*Work to be completed*
What follows are records. Restate all of them word for word.

Pixel coordinate grounding data:

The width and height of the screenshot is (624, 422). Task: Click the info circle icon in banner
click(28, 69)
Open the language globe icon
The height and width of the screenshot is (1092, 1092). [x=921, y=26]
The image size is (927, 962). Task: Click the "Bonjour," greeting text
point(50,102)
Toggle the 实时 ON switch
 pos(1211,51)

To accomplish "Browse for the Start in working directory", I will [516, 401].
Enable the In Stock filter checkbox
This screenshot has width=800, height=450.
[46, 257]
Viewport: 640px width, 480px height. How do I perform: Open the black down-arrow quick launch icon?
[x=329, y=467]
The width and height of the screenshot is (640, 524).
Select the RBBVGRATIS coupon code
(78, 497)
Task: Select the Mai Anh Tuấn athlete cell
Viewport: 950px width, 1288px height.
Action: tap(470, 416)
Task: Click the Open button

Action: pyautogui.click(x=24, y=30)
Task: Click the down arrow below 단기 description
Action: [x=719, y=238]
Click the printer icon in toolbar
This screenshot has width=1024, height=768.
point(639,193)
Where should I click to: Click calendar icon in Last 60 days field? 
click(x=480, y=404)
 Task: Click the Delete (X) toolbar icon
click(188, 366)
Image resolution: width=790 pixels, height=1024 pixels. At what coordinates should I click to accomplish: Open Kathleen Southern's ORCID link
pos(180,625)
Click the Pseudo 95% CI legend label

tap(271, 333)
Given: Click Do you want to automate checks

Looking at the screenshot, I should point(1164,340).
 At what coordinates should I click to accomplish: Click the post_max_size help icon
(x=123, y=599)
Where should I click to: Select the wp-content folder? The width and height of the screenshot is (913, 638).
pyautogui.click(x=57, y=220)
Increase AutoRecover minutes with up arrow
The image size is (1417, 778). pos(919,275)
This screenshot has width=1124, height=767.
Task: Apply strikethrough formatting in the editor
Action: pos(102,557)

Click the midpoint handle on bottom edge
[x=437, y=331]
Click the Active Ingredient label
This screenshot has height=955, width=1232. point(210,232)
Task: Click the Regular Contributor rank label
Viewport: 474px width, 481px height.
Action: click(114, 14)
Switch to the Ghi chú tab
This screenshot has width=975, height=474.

*Answer to the exercise*
The width and height of the screenshot is (624, 422). Task: Click the info circle icon in banner
click(28, 69)
Open the language globe icon
The height and width of the screenshot is (1092, 1092). [x=921, y=26]
The image size is (927, 962). Task: Click the "Bonjour," greeting text
point(50,102)
Toggle the 实时 ON switch
 pos(1211,51)

To accomplish "Browse for the Start in working directory", I will [516, 401].
Enable the In Stock filter checkbox
This screenshot has width=800, height=450.
[46, 257]
Viewport: 640px width, 480px height. How do I perform: Open the black down-arrow quick launch icon?
[x=329, y=467]
The width and height of the screenshot is (640, 524).
Select the RBBVGRATIS coupon code
(78, 497)
Task: Select the Mai Anh Tuấn athlete cell
Viewport: 950px width, 1288px height.
Action: tap(470, 416)
Task: Click the Open button

Action: pyautogui.click(x=24, y=30)
Task: Click the down arrow below 단기 description
Action: [x=719, y=238]
Click the printer icon in toolbar
This screenshot has width=1024, height=768.
point(639,193)
Where should I click to: Click calendar icon in Last 60 days field? 
click(x=480, y=404)
 Task: Click the Delete (X) toolbar icon
click(188, 366)
Image resolution: width=790 pixels, height=1024 pixels. At what coordinates should I click to accomplish: Open Kathleen Southern's ORCID link
pos(180,625)
Click the Pseudo 95% CI legend label

tap(271, 333)
Given: Click Do you want to automate checks

Looking at the screenshot, I should point(1164,340).
 At what coordinates should I click to accomplish: Click the post_max_size help icon
(x=123, y=599)
Where should I click to: Select the wp-content folder? The width and height of the screenshot is (913, 638).
pyautogui.click(x=57, y=220)
Increase AutoRecover minutes with up arrow
The image size is (1417, 778). pos(919,275)
This screenshot has width=1124, height=767.
Task: Apply strikethrough formatting in the editor
Action: pos(102,557)

Click the midpoint handle on bottom edge
[x=437, y=331]
Click the Active Ingredient label
This screenshot has height=955, width=1232. point(210,232)
Task: Click the Regular Contributor rank label
Viewport: 474px width, 481px height.
Action: click(114, 14)
Switch to the Ghi chú tab
This screenshot has width=975, height=474.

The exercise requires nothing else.